Tournament-winning gomoku AI

Introduction
Rules
Example game 1
Threats
Example game 2
Precomputed patterns
Static evaluation
Board representation
Threat sequence search
Principal variation search
Opening book
Conclusion
References

Introduction

I’m going to describe my Gomoku playing program that I submitted for CodeCup 2020. The program (named “OOOOO”) ended up winning the tournament, placing first in a field of 58 entries, and winning 98 out of 100 games.

CodeCup is an excellent annual tournament for game AIs organized by the Dutch National Olympiad in Informatics. Every year they host a tournament for programs playing a game, with a different board game each time.

In January 2020 the game was Gomoku. It was a bit unusual in that the game chosen was a well-known game. Usually it’s a completely new game, or an obscure game not well known. So I thought that winning submissions might be some existing programs that were already developed previously over many years. This turned out not to be the case.

I enjoyed coding this game very much. The game has very simple rules, and allows very interesting algorithmic ideas.

You can see the results and all the games on the tournament website.

Rules

The game was simple “free-style” gomoku played on a 16x16 board. Players alternate placing black and white stones anywhere on the board, until somebody makes 5 stones in row horizontally, vertically or diagonally, which wins.

To minimize first-player advantage, “swap rule” is employed. One player makes the first three moves (black, white, black), and the other player may choose to continue with white, or swap colors.

Example game 1

Take a look at an example game played between OOOOO (black) and Leopold Tschanter’s “ltgmk” (white).

The game ended with the following sequence:

game 1

When OOOOO played the move marked as 1, it already knew it was going to win, 13 ply (7 moves) before the game ended. This despite the fact that the space of possible moves is very large: each player has almost all 256 intersections available each move.

The endgame is a forcing sequence of threats to which defenses are more or less forced.

Move 1 is a diagonal “simple four” threat. 2 is forced, otherwise black will play at 2 and win immediately.

Move 3 is a diagonal “broken three” threat.

This time however, white doesn’t have to respond immediately. Instead, he makes a stronger counter-threat with a simple four at 4. Black has to defend the counter-threat at 5.

Now white has to go back and address the threat at 3. If he ignored the threat, black would make a diagonal “open four” threat at 6 to which there would be no defense.

So white defends at 6.

Now black makes another simple four at 7. White has to respond at 8.

Now black makes a double “open three” threat at 9. White doesn’t have a good counter-threat, so defends one of these open threes at 10.
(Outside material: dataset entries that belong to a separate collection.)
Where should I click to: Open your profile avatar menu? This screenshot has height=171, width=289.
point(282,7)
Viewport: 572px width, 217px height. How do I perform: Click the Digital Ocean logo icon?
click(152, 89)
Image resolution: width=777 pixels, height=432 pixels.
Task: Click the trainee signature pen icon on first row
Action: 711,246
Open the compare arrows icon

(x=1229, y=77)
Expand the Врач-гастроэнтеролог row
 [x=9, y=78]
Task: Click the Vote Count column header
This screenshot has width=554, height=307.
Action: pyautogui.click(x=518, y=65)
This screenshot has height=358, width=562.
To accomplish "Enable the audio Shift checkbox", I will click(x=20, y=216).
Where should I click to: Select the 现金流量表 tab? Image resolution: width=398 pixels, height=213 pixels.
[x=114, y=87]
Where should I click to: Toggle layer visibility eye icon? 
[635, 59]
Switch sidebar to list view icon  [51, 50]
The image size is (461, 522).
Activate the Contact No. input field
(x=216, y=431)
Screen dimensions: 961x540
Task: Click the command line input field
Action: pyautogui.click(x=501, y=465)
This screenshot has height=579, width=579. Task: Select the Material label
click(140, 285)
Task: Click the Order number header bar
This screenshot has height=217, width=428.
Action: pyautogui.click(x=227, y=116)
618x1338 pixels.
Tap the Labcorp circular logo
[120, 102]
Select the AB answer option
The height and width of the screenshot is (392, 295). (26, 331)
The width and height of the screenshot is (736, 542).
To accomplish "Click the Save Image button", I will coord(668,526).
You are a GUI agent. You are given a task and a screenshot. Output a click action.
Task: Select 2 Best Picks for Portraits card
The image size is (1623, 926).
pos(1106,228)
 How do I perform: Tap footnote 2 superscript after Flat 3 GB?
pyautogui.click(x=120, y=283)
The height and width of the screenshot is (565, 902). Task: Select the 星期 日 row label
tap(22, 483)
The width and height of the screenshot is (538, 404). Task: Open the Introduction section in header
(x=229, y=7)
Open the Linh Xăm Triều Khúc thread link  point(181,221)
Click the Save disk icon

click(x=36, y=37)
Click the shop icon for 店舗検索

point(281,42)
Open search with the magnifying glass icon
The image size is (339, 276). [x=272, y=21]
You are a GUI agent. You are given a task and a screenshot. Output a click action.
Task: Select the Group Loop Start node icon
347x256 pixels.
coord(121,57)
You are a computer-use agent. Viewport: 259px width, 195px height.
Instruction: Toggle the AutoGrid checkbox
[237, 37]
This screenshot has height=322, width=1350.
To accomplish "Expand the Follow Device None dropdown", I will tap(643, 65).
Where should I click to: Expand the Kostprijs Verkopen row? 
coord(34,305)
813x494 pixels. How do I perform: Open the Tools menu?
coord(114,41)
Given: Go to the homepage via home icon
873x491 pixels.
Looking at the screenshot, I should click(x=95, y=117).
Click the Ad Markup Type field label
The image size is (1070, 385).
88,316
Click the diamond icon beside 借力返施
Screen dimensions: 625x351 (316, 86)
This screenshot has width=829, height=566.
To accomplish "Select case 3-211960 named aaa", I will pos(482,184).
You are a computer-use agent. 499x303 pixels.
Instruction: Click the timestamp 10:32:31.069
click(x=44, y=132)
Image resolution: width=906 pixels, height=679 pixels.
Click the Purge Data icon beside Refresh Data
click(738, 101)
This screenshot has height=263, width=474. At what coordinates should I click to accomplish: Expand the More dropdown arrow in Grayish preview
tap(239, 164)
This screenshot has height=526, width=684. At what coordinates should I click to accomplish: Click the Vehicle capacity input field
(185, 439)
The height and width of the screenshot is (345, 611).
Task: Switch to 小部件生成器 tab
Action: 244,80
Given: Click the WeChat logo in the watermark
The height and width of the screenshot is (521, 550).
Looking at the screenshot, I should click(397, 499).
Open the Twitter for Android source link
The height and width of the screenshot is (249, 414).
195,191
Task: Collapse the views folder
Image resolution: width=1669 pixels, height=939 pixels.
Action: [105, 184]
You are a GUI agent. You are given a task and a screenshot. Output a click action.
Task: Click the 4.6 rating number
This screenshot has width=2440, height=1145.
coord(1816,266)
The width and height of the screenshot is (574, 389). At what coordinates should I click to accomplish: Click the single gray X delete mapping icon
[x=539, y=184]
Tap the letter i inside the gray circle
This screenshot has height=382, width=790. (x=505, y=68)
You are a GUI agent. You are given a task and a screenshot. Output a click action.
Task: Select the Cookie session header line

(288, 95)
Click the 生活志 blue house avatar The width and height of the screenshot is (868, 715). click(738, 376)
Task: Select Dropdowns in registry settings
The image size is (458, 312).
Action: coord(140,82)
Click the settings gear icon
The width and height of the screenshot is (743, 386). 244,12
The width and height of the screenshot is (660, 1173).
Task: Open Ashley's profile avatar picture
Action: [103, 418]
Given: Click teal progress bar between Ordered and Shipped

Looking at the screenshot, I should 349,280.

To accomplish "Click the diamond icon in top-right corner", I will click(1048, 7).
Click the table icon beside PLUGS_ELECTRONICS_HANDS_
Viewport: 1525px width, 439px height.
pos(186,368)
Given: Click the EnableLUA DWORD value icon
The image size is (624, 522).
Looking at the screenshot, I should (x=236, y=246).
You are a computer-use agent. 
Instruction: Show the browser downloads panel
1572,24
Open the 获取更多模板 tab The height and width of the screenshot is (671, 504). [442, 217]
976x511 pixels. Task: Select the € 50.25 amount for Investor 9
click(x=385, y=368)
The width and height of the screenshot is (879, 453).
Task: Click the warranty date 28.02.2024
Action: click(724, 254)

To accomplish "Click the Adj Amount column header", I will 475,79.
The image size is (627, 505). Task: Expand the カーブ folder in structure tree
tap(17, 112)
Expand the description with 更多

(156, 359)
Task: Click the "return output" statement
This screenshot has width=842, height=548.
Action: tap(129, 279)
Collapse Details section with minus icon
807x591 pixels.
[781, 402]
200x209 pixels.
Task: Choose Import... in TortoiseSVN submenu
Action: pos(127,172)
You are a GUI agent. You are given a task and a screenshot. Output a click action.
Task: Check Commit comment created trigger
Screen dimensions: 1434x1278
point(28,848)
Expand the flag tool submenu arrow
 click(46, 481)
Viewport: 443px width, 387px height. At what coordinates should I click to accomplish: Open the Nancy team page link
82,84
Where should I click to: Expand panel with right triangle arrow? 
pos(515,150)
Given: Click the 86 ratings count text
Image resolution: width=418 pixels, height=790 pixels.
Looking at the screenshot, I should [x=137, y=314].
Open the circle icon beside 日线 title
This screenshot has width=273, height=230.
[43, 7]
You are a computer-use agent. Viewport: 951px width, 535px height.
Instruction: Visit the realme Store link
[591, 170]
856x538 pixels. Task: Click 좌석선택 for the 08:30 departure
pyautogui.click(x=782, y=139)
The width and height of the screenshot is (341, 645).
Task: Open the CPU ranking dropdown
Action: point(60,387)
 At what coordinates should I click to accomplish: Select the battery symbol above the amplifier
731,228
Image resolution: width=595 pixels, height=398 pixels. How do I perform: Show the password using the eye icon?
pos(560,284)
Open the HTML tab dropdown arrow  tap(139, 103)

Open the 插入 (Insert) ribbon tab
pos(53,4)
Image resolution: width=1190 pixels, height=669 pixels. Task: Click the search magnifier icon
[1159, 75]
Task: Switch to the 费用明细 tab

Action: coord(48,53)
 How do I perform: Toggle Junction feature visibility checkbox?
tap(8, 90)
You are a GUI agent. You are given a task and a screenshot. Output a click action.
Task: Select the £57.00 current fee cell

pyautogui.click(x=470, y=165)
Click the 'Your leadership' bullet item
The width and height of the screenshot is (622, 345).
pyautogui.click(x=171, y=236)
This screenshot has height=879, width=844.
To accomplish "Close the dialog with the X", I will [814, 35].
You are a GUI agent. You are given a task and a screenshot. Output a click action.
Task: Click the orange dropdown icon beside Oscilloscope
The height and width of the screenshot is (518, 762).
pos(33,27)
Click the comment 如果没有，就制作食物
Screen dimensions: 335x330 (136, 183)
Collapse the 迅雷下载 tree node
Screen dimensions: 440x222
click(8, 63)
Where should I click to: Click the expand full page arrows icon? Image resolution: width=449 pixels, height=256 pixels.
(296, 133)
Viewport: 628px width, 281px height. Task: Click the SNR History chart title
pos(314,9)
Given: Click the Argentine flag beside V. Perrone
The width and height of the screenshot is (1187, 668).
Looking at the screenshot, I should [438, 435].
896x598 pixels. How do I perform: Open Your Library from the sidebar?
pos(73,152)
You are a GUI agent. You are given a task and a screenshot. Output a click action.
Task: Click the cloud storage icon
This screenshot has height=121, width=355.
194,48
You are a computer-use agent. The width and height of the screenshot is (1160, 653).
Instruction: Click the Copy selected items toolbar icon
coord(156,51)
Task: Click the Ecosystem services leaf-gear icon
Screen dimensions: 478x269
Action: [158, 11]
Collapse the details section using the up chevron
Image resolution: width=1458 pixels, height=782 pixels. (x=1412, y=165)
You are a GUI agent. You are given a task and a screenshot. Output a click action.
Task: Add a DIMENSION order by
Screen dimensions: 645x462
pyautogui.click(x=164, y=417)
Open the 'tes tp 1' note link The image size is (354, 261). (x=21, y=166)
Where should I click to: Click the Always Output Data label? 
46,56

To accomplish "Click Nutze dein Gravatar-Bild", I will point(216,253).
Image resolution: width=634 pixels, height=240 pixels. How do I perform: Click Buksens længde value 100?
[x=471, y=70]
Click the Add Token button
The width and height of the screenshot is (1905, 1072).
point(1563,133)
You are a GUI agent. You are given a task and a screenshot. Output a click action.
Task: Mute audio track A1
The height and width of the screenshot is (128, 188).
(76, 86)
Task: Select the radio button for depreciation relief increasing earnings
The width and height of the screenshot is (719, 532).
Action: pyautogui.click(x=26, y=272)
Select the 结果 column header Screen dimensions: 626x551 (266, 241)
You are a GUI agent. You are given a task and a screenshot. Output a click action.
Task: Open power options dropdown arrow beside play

Black converts the other, undefended open three into an open four with 11. There is no defense to an open four (other than making an immediate five). White defends on one side with 12, and black finishes with a five on the other side at 13, winning the game.

Pretty much every gomoku game ends in one of these long forcing threat sequences. It is therefore essential to be able to find such sequences and defend against opponent’s sequences.

Threats

We categorize threats as follows:

Winning threats. There are fives and open fours.
Forcing threats, i.e. opponent must respond. These are: simple fours, open threes, and broken threes.
Non-forcing threats. These don’t require the opponent to respond, but may become forcing threats later when additional stones are added.

Winning and forcing threats can also be ordered by their severity:

Fives.
Fours.
Threes.

This ordering will useful when thinking about counter-threats later. Instead of answering a forcing threat, one may counter with a more severe forcing counter-threat.

Five

fives

Fives are pretty self-explanatory. You immediately make five in a row and win. 1, 2, 3 are fives.

Open four

open fours

A standard open four threat is a play like 1. Black has no defense. If black plays at a, white plays at b. If black plays at b, white plays at a. The only way to salvage the game for black would be to play a more severe counter-threat elsewhere, i.e. a five!

But 1 is not he only pattern like that. 2 and 3 work exactly the same way. They also create two ways for white to finish the game. Even though they involve 6 and 7 stones rather than 4, I also call such equivalent patterns “open fours” (because we have four stones out of five in a row).

Simple four

simple fours

A simple four is a forcing threat, threatening a five next move, but only in one way. It doesn’t necessarily win, but forces a response. White plays at 1 or 2, black has to respond at a (or play a more severe threat, i.e. a five).

Open three

open threes

The most common open three looks like 1: three in a row, with at least two empty spaces on each side. Black has to defend at b or c (or play a four-threat elsewhere). Otherwise, white will make an open four at b or c and win.

Open three is a special kind of threat in that four empty spaces are required, but only two of them are valid defenses for black. For instance, if black tries to defend at a, white still makes an open four at c and wins. This will be relevant later, when we talk about sequences of threats: we have to make sure that a and d are still empty when this threat is played, even though black can’t defend there.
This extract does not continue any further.